Data provided Start Marker

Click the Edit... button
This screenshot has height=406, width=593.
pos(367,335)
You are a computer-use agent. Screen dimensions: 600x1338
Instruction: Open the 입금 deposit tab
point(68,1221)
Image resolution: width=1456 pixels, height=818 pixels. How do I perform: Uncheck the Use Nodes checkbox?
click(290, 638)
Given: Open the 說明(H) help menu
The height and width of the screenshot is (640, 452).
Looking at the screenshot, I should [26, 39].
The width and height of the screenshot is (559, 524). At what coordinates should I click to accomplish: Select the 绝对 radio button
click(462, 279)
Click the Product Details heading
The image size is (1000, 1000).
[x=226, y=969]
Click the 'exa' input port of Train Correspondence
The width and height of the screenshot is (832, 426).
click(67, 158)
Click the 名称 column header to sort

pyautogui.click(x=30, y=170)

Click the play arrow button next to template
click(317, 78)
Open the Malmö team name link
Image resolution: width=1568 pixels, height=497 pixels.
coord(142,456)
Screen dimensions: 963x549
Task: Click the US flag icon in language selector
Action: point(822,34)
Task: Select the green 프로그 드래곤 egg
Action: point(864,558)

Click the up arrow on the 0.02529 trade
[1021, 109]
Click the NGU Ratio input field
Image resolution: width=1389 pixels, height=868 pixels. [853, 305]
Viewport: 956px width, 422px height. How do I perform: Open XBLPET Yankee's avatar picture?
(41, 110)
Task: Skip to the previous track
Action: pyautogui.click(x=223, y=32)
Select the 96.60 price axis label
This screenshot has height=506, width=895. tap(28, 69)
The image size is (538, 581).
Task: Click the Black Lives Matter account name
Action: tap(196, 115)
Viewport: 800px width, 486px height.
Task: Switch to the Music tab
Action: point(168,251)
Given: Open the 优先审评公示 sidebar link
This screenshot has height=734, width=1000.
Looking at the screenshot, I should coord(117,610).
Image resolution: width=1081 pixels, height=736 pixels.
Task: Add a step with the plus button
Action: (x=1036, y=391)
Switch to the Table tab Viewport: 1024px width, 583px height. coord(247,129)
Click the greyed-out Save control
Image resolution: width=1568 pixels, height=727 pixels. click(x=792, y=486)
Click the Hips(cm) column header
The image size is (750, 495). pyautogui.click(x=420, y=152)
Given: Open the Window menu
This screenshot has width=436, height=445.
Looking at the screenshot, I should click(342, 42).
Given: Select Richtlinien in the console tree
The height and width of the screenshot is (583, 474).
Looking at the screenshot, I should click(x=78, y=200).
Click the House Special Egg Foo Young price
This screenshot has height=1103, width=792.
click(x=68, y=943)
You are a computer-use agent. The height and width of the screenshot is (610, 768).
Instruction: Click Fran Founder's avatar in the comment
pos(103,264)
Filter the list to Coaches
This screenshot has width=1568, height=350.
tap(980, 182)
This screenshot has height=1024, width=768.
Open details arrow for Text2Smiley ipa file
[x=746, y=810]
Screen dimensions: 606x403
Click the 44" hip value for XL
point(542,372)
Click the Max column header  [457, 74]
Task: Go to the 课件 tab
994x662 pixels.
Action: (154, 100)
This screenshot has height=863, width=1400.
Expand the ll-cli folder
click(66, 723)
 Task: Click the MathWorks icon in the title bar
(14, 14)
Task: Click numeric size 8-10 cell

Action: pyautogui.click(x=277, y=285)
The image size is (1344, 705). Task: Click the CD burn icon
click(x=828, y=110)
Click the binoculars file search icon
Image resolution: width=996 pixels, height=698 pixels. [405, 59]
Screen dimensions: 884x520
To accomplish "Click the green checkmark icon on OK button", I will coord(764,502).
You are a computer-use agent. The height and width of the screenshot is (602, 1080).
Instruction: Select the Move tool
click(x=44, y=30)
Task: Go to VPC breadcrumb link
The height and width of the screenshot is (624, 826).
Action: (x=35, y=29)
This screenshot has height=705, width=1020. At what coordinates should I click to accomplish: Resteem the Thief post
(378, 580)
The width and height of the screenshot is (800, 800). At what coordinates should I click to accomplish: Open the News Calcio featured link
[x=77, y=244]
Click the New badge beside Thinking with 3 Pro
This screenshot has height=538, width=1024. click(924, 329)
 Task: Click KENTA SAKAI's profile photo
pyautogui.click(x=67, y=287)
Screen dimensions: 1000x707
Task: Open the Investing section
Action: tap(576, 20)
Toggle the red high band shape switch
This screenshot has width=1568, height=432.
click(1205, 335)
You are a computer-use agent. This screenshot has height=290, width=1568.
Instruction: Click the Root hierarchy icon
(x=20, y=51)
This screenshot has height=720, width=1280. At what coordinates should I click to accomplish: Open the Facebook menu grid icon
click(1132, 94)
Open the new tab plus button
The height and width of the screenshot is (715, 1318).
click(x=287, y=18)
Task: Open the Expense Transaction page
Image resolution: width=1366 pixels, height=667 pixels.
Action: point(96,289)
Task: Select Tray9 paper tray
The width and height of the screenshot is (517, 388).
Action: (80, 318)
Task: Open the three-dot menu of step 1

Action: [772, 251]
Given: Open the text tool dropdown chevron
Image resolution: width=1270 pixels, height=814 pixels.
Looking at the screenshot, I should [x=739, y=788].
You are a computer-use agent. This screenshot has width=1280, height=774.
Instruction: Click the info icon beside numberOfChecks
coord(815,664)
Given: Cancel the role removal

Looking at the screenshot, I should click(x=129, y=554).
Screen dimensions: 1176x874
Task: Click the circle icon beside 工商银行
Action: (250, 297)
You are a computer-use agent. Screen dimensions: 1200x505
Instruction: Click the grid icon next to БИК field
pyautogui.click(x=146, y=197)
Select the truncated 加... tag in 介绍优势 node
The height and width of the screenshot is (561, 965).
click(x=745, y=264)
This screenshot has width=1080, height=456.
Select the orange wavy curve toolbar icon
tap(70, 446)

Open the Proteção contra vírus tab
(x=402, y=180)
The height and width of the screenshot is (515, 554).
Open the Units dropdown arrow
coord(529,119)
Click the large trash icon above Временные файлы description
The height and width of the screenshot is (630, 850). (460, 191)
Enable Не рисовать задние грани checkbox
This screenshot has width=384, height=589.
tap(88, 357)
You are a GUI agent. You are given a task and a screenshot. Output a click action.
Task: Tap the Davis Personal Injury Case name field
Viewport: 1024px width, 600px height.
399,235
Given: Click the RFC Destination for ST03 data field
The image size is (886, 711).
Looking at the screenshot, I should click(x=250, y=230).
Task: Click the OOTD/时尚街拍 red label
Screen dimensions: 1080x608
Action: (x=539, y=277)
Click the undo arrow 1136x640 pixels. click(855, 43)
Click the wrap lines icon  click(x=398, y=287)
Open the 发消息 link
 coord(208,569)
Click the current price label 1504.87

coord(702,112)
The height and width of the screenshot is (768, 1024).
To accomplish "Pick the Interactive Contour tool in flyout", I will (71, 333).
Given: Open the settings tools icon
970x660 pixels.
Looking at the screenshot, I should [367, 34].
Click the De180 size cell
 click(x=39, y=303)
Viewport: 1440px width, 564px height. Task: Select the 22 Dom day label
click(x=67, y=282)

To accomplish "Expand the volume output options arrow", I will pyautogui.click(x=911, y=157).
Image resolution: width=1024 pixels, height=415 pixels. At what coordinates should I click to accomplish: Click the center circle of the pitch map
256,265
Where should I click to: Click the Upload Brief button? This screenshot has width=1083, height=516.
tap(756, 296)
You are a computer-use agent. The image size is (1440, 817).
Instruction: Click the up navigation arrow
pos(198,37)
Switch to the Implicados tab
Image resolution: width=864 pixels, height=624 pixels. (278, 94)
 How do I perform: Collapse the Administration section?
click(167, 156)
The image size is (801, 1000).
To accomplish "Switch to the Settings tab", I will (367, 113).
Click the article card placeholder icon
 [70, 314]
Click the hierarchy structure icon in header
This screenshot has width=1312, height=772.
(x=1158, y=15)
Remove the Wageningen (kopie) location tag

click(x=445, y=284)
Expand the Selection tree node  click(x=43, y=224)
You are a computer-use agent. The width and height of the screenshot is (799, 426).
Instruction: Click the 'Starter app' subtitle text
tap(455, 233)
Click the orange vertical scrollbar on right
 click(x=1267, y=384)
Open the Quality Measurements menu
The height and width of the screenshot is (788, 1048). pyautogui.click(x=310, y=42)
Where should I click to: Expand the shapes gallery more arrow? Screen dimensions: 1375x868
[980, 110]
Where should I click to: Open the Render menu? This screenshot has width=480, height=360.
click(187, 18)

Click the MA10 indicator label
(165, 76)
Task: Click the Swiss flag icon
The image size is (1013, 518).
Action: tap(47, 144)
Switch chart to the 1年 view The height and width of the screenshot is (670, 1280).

Data provided End Marker

Work required —
The output should be exactly the lines above from the line containing "This screenshot has height=406, width=593." to the line containing "Given: Open the 优先审评公示 sidebar link", inclusive, with no other lines.

Output below —
This screenshot has height=406, width=593.
pos(367,335)
You are a computer-use agent. Screen dimensions: 600x1338
Instruction: Open the 입금 deposit tab
point(68,1221)
Image resolution: width=1456 pixels, height=818 pixels. How do I perform: Uncheck the Use Nodes checkbox?
click(290, 638)
Given: Open the 說明(H) help menu
The height and width of the screenshot is (640, 452).
Looking at the screenshot, I should [26, 39].
The width and height of the screenshot is (559, 524). At what coordinates should I click to accomplish: Select the 绝对 radio button
click(462, 279)
Click the Product Details heading
The image size is (1000, 1000).
[x=226, y=969]
Click the 'exa' input port of Train Correspondence
The width and height of the screenshot is (832, 426).
click(67, 158)
Click the 名称 column header to sort

pyautogui.click(x=30, y=170)

Click the play arrow button next to template
click(317, 78)
Open the Malmö team name link
Image resolution: width=1568 pixels, height=497 pixels.
coord(142,456)
Screen dimensions: 963x549
Task: Click the US flag icon in language selector
Action: point(822,34)
Task: Select the green 프로그 드래곤 egg
Action: point(864,558)

Click the up arrow on the 0.02529 trade
[1021, 109]
Click the NGU Ratio input field
Image resolution: width=1389 pixels, height=868 pixels. [853, 305]
Viewport: 956px width, 422px height. How do I perform: Open XBLPET Yankee's avatar picture?
(41, 110)
Task: Skip to the previous track
Action: pyautogui.click(x=223, y=32)
Select the 96.60 price axis label
This screenshot has height=506, width=895. tap(28, 69)
The image size is (538, 581).
Task: Click the Black Lives Matter account name
Action: tap(196, 115)
Viewport: 800px width, 486px height.
Task: Switch to the Music tab
Action: point(168,251)
Given: Open the 优先审评公示 sidebar link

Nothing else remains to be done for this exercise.